* Begin PROVIDED PASSAGE *

# plexiglass for exo terra lid.



## RepsAndPhibs (Sep 10, 2009)

Where can i buy plexiglass and get it cut to replace the front screen on my exo terra(45x45x45) lid ?
And how much about does it cost.
Also just wondering if anyone uses RUBs to house their darts, if you have lots then i imagen this would be easier and cheaper and still do the same or even better then an exo terra( completly FF proof and will hold humidity well ) it just wont look as appealing to the eye.


----------



## berksmike (Jan 2, 2008)

RepsAndPhibs said:


> Also just wondering if anyone uses RUBs to house their darts, if you have lots then i imagen this would be easier and cheaper and still do the same or even better then an exo terra( completly FF proof and will hold humidity well ) it just wont look as appealing to the eye.


I think having them in well planted vivs is half the joy of keeping them. Having them in rubs would defeat that.


----------



## Morgan Freeman (Jan 14, 2009)

You can get it cut online and it's not too expensive HOWEVER I've had mine on about 2 weeks and it's started to warp.


----------



## RepsAndPhibs (Sep 10, 2009)

I think i will still enjoy them in well planted RUBs.
But the main reason for me wanting to use RUBs is for breeding.
I want to keep alot of the frogs i raise myself and just watch them grow so i think RUBs will be more practical for this.
I keep alot of animals in RUBs( only if it has the space it requires )and enjoy them as much as the ones in a viv.

I know what you mean though about having them in a nice looking tank it would be 10 times better and i will want a nice tank set up in the future.
But for know large RUBs will be more practical for me and still provide the frogs with everything they need to keep them happy( just means i can keep more frogs without having to spend ££££ on exos )
Will also use some simple clearseal 10 or 20 gal tanks to have ago at practicing my background building skills.


----------



## detail3r (Jul 13, 2010)

Morgan Freeman said:


> You can get it cut online and it's not too expensive HOWEVER I've had mine on about 2 weeks and it's started to warp.

* End PROVIDED PASSAGE *

AIM OF THE TASK:
Answer these questions from the plexiglass thread:
1. What size is the Exo Terra whose lid RepsAndPhibs wants to fit with plexiglass?
2. How long had Morgan Freeman's plexiglass been on before it started to warp?
3. What does RepsAndPhibs give as the main reason for wanting to use RUBs?

* Begin DATA SECTION *

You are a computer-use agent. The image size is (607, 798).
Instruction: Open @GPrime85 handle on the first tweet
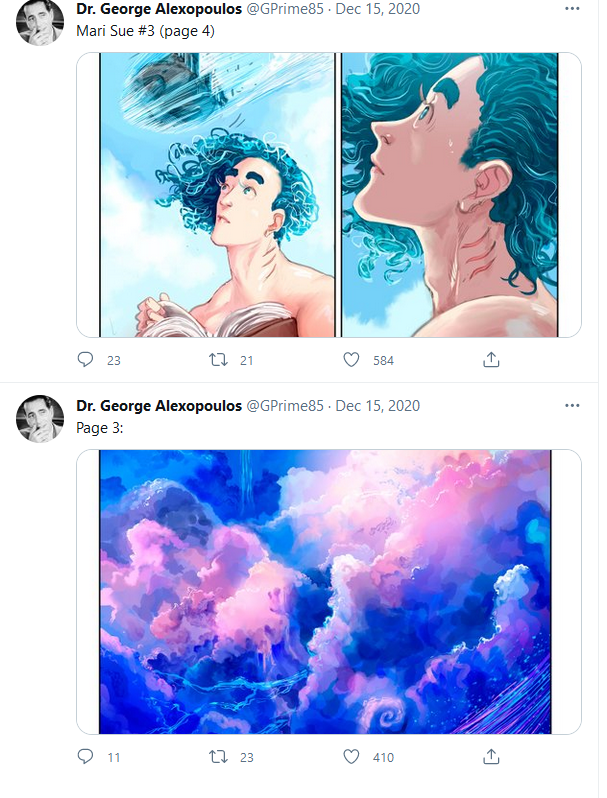285,9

* End DATA SECTION *

REPLY TO THE TASK:
1. 45x45x45
2. About 2 weeks
3. Breeding